Incidence of Portal Thrombosis Post ERCP
Portal vein thrombosis is an extremely rare complication of ERCP with only isolated case reports in the medical literature, suggesting an incidence well below 0.1%.
Understanding Portal Vein Complications in ERCP
Portal vein complications following ERCP can manifest in two distinct ways:
- Portal vein cannulation: Inadvertent entry into the portal venous system during guidewire manipulation or stent placement
- Portal vein thrombosis: Formation of blood clots in the portal vein following the procedure
Reported Cases
The medical literature contains only isolated case reports of portal vein complications after ERCP:
- Case reports describe rare instances of portal vein cannulation during ERCP 1, 2
- These events typically occur after sphincterotomy or in the presence of portobiliary fistulas 2
- One case report described placement of a biliary stent into the portal vein during ERCP, resulting in portal vein thrombosis 1
Risk Factors for Vascular Complications
While portal thrombosis specifically is extremely rare, other vascular complications during ERCP occur at higher rates.

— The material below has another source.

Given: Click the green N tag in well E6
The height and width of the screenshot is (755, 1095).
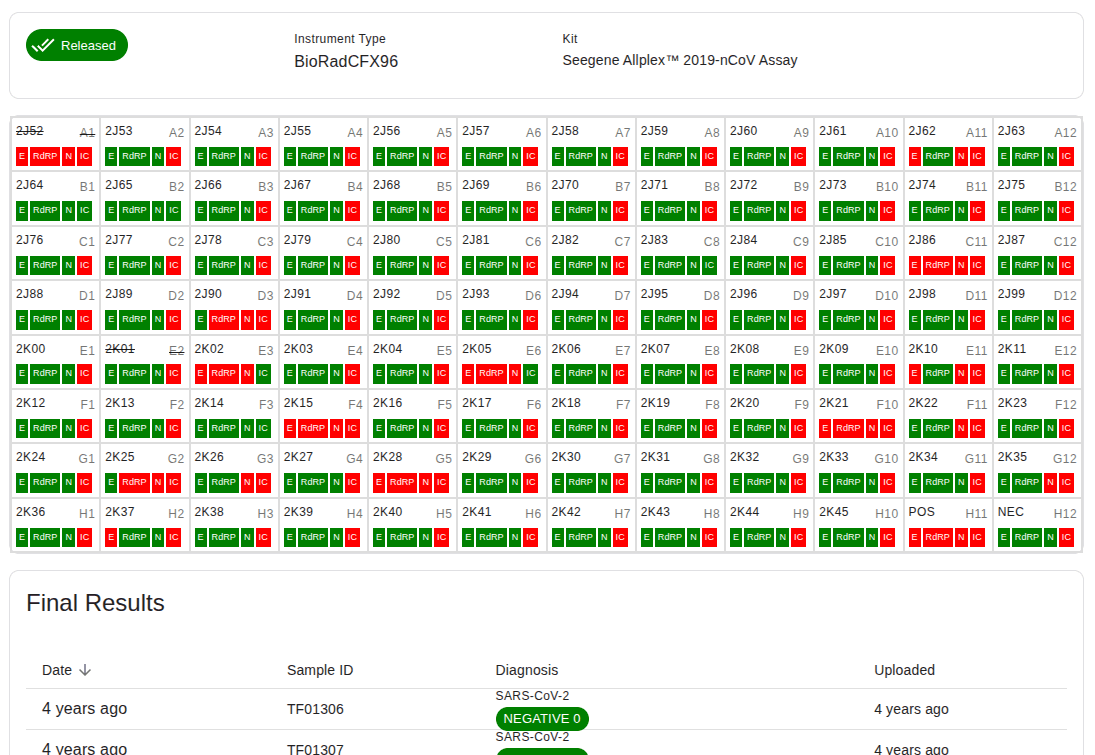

Risk factors include:
- Anticoagulant intake
- Platelet count <50 x10^9/L
- Intraprocedural bleeding
- Low endoscopist experience 3
- Decompensated cirrhosis (odds ratio of 2.05 for post-sphincterotomy bleeding) 3
Bleeding Complications of ERCP
The most common vascular complication of ERCP is bleeding, not portal thrombosis:
- Post-ERCP hemorrhage occurs most frequently after endoscopic biliary sphincterotomy 3
- Bleeding rates after sphincterotomy range from 0.1-2% according to European guidelines 4
- A National NIS survey confirmed a statistically significant difference in bleeding episodes after ERCP between patients with and without cirrhosis (2.3% vs. 1%; p<0.0001) 3
Prevention of Vascular Complications
To minimize the risk of vascular complications during ERCP:
- Use blended current rather than pure-cutting current for sphincterotomy 4
- Consider balloon dilation (EPBD) as an alternative to sphincterotomy in high-risk patients, as it has lower hemorrhage rates 3
- Maintain balloon inflation ≥1 minute following waist disappearance if performing EPBD 3
- Consider stent placement without sphincterotomy when possible, as this reduces bleeding risk 3
Management of Suspected Portal Vein Complications
If portal vein cannulation or thrombosis is suspected:
- Immediately discontinue the procedure when portal vein opacification is recognized 5
- Obtain imaging (CT or Doppler ultrasound) to confirm the diagnosis
- Consider anticoagulation for confirmed portal vein thrombosis 6
- Monitor for signs of portal hypertension or intestinal ischemia
Conclusion
Portal vein thrombosis following ERCP is an extremely rare complication with only isolated case reports in the literature. While the exact incidence cannot be precisely determined due to its rarity, it appears to be well below 0.1% based on available evidence. Clinicians should be aware of this potential complication, particularly in high-risk patients, but recognize that other vascular complications such as post-sphincterotomy bleeding are much more common.